All these groups are very closely tied together, symbiotic relationship close. The Crazies seem to know about it and Halicon orchestrates the whole thing. The Nomads however have no idea about the connection. The Crazies are the keepers of book knowledge but they were also farmers. The residents of Halicon have some hydroponics but their main responsibility is crafting quality weapons. Now all the machines in 'The Mountain' are all run on nuclear power. So they run forever and the raw material for all things they make (most of them for use in The Circle) is what The Mountain is made of, because it's made of the remains of a large city. Never ending energy and raw materials. So the Crazies trade with Halicon for weapons. Then they take the weapons and some of the food and stock 'hostels' with both.

There is so much to this trilogy I don't think I'll ever be done with the synopsis. Anyhow the last thing before I wrap this up. The names are weird too. So your dad's name is Tor (it's always CVC, consonant vowel consonant for those nonteacher types). Your name would be Tori no matter if you were a boy or a girl. Boys when they reach manhood (manhood = win first fight in The Circle) you choose a new CVC name for yourself plus add the weapon you used to win the fight. So that's why you end up with Sos the Rope. Also if you use the weapon anywhere else but in The Circle the Crazies stop putting more food and weapons in the hostels. So is you don't play nice you starve.

Last thing before I end this thing. The best book of them all was Neq the Sword. Way more more depravity. More of the PA goodness I love so much.

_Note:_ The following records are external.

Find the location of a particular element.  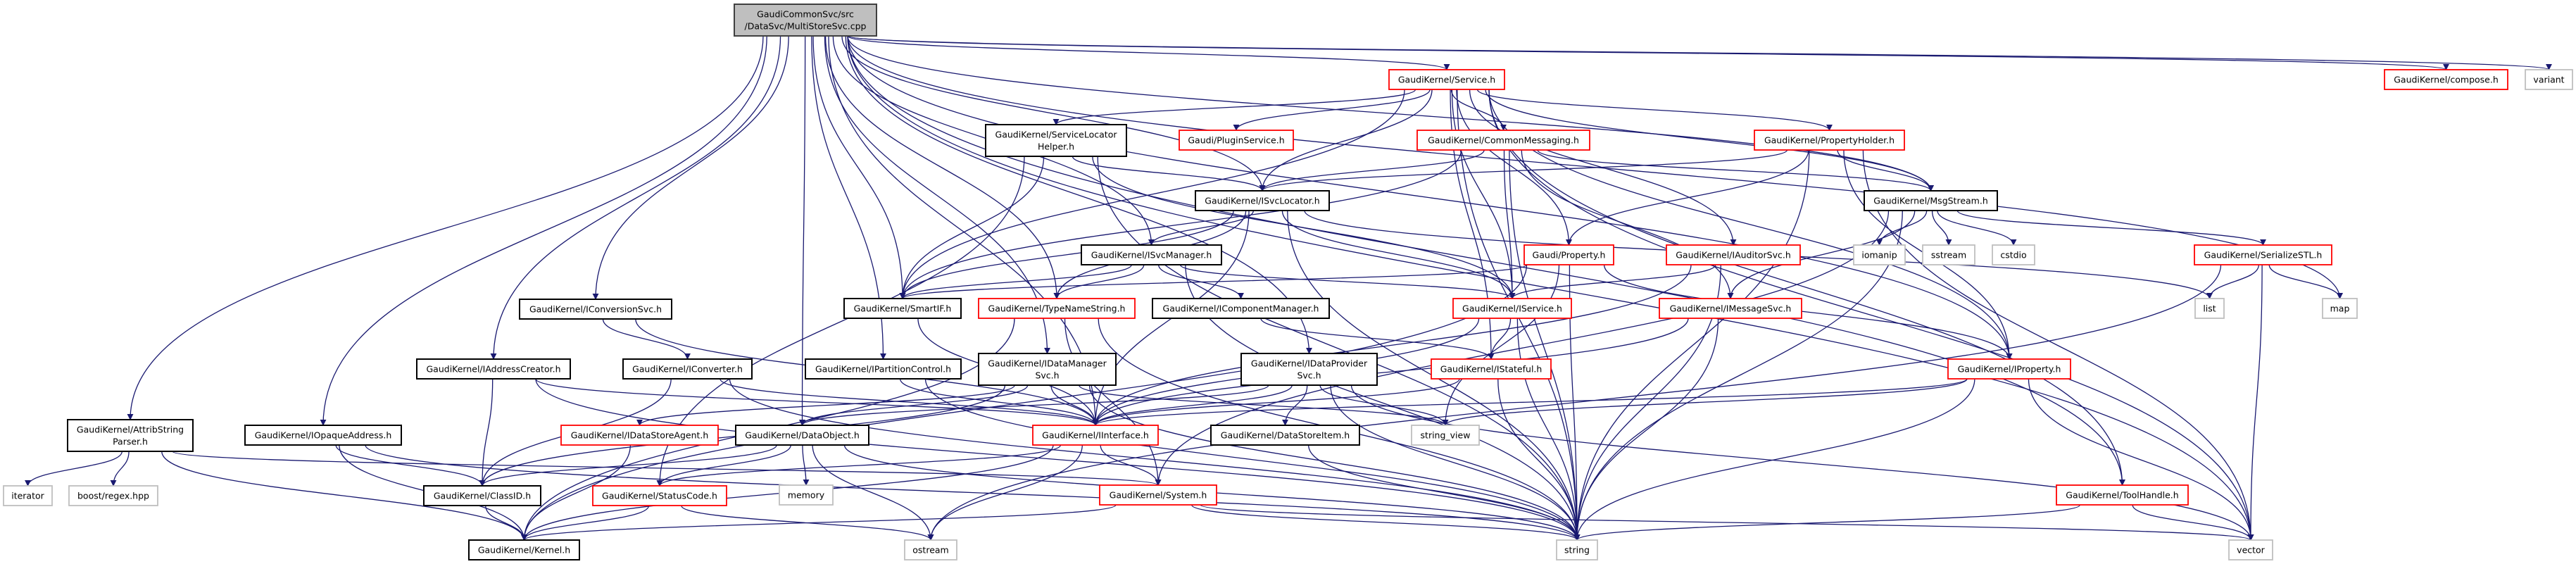

node-kernel: GaudiKernel/Kernel.h is located at coordinates (524, 550).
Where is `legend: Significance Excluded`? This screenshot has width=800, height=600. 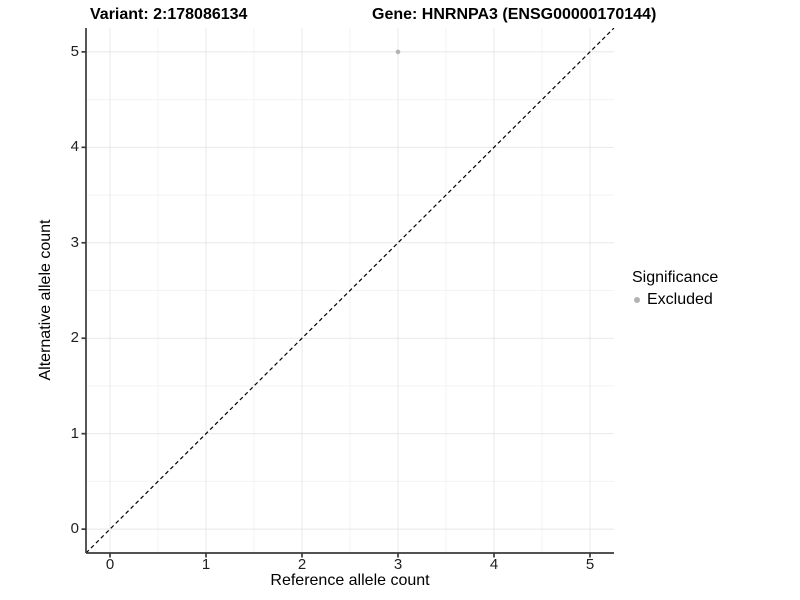
legend: Significance Excluded is located at coordinates (674, 289).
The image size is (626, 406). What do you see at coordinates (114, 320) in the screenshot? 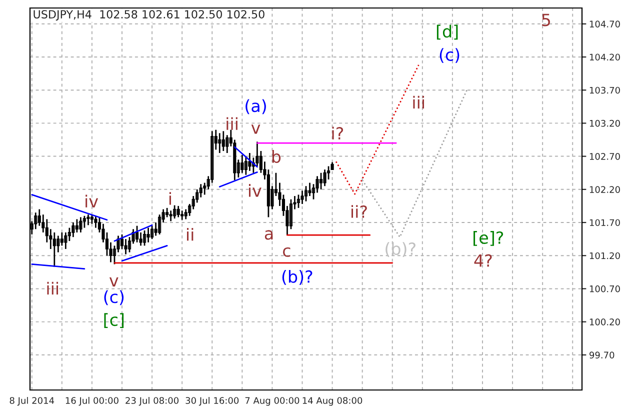
I see `annotation: [c]` at bounding box center [114, 320].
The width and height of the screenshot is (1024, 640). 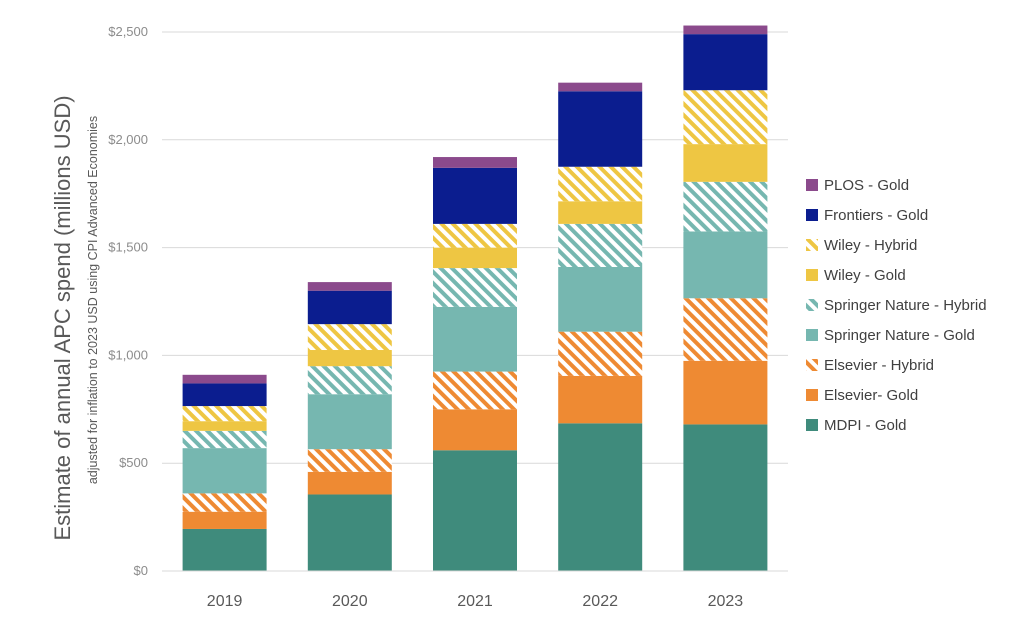 What do you see at coordinates (134, 462) in the screenshot?
I see `y-tick-label: $500` at bounding box center [134, 462].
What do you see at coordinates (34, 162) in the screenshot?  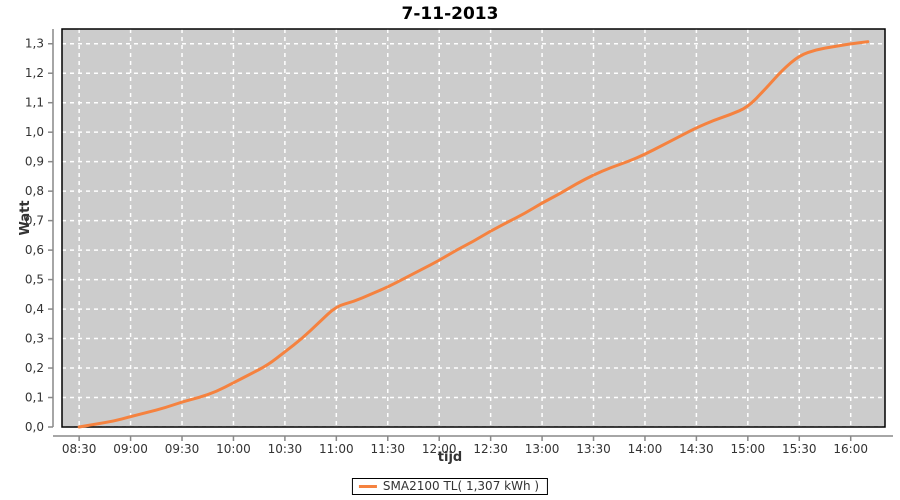 I see `y-tick-label: 0,9` at bounding box center [34, 162].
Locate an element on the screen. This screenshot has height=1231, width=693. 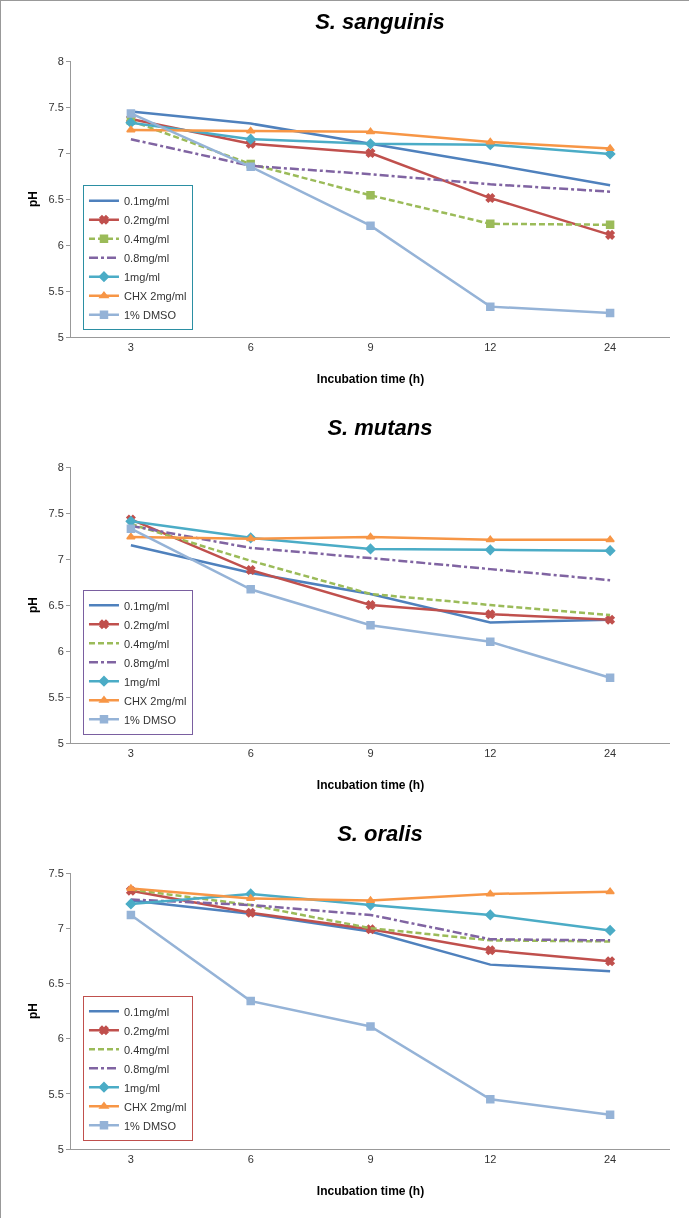
chart-title: S. oralis is located at coordinates (380, 833).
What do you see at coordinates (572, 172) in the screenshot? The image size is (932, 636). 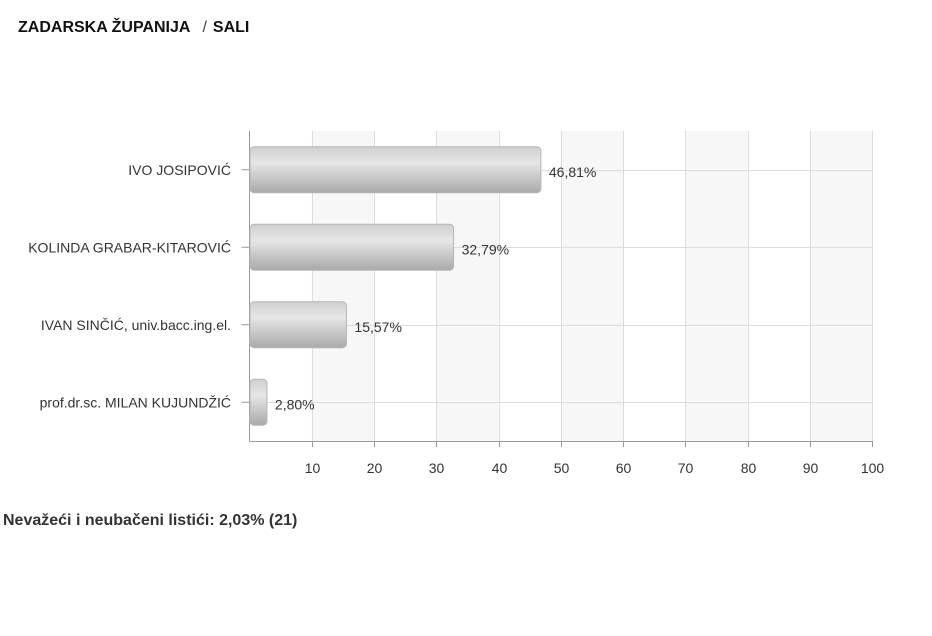 I see `data-label: 46,81%` at bounding box center [572, 172].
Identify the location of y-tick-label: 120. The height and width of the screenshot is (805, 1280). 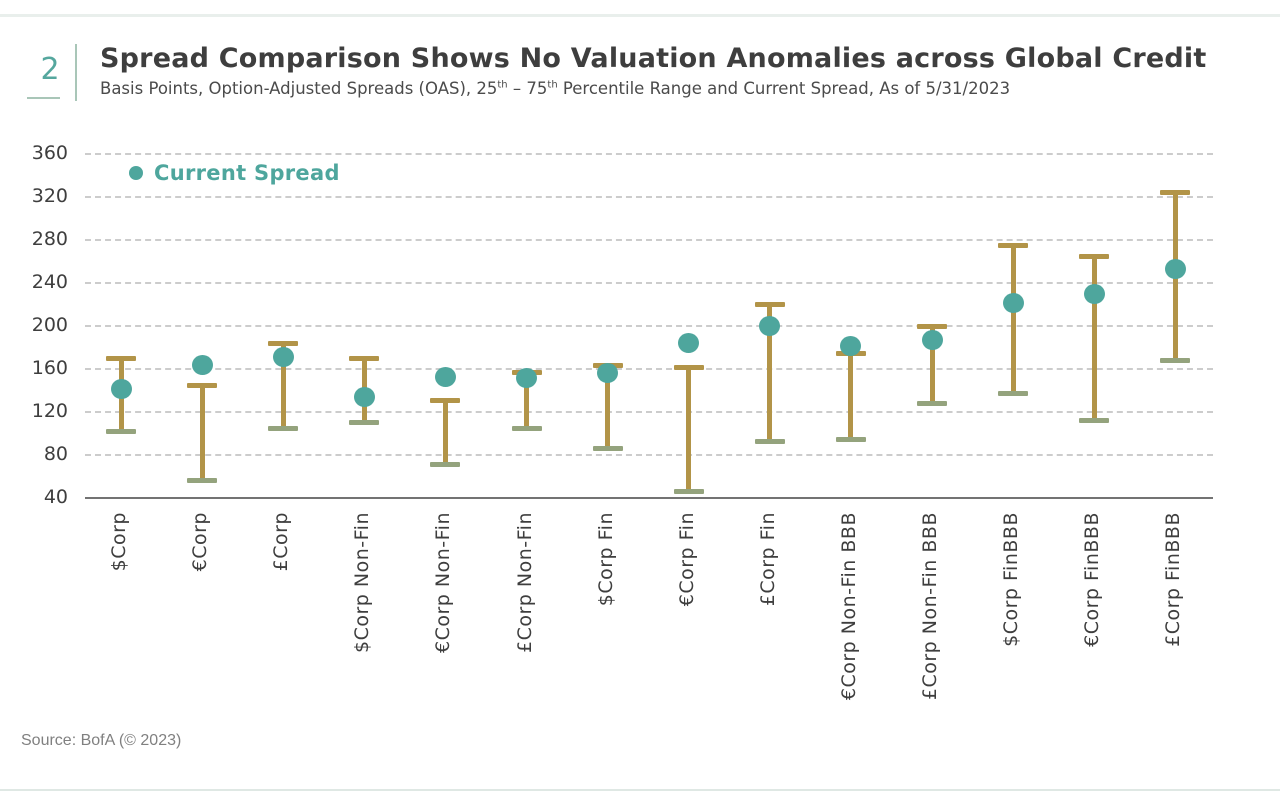
(50, 411).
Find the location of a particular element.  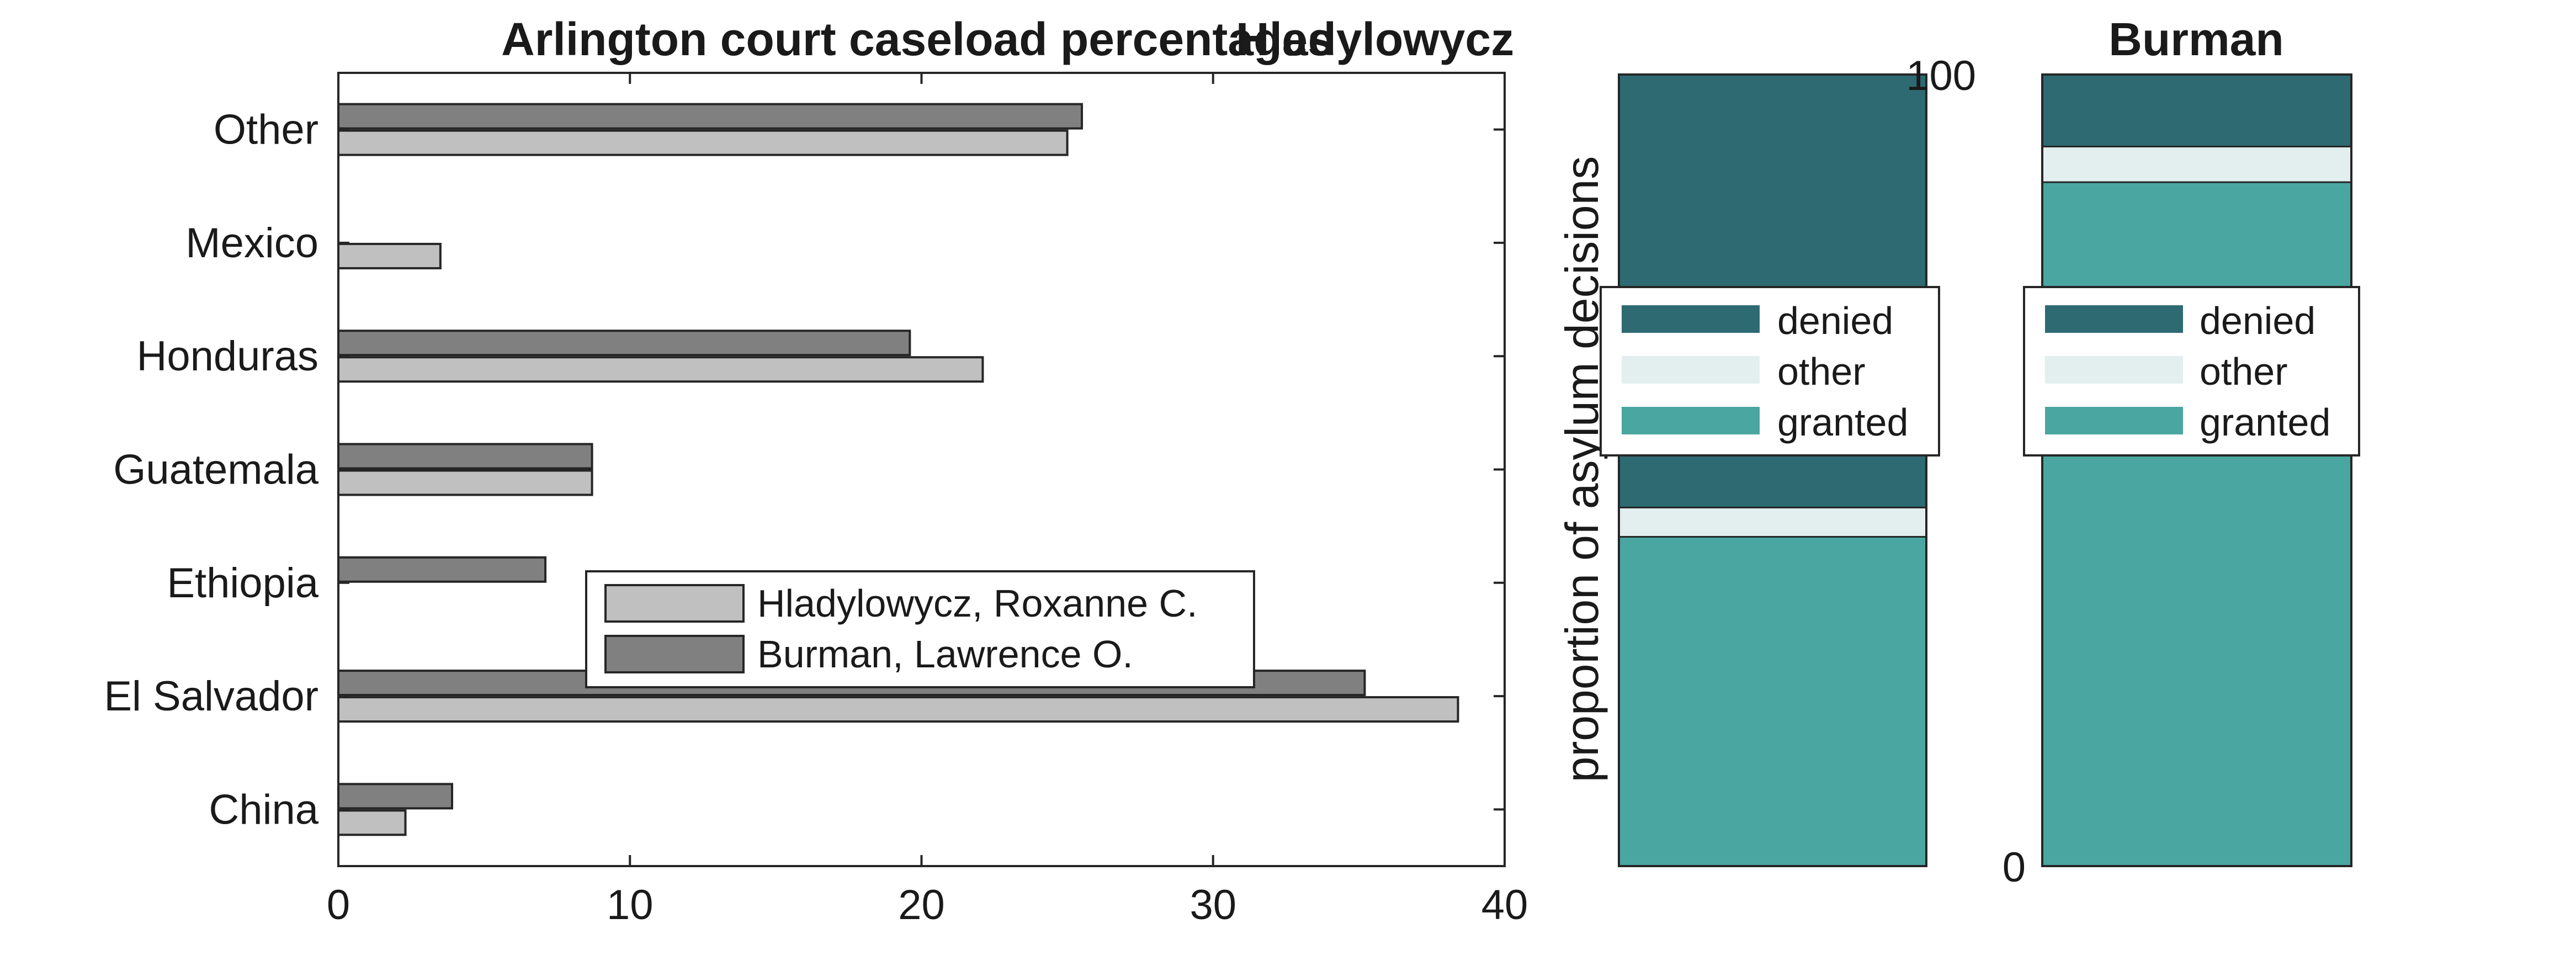

category-label-mexico: Mexico is located at coordinates (252, 244).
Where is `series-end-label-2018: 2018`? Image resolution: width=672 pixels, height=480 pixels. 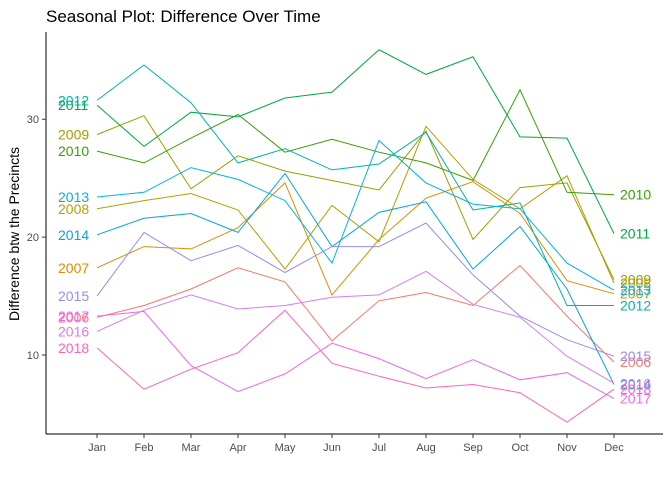 series-end-label-2018: 2018 is located at coordinates (636, 389).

The best scene in the book is during Var the Stick. He is on an epic quest when he meets a bunch of women. They live in a giant hive and the regular females call themselves 'Workers' the men are 'Drones' and the one in charge is the 'Queen'. It reminded me a lot of Thundarr the Barbarian for some reason. Seems like the sort of hijinks he'd get up to.

So that's it. Battle Circle was extraordinarily long but not boring. Also not all that absorbing. Well Neq the Sword was verging on greatness. Anyhow it's a good read and when you're done, you'll have the satisfaction of knowing you did.

Next up Neena Gathering and The Pack. But later.